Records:
┌──

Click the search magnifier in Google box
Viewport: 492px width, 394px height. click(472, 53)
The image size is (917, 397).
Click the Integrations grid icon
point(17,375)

└──

AIM: Reproduce every one of the items above word for word.

SOLUTION FOR THIS EXERCISE:
Click the search magnifier in Google box
Viewport: 492px width, 394px height. click(472, 53)
The image size is (917, 397).
Click the Integrations grid icon
point(17,375)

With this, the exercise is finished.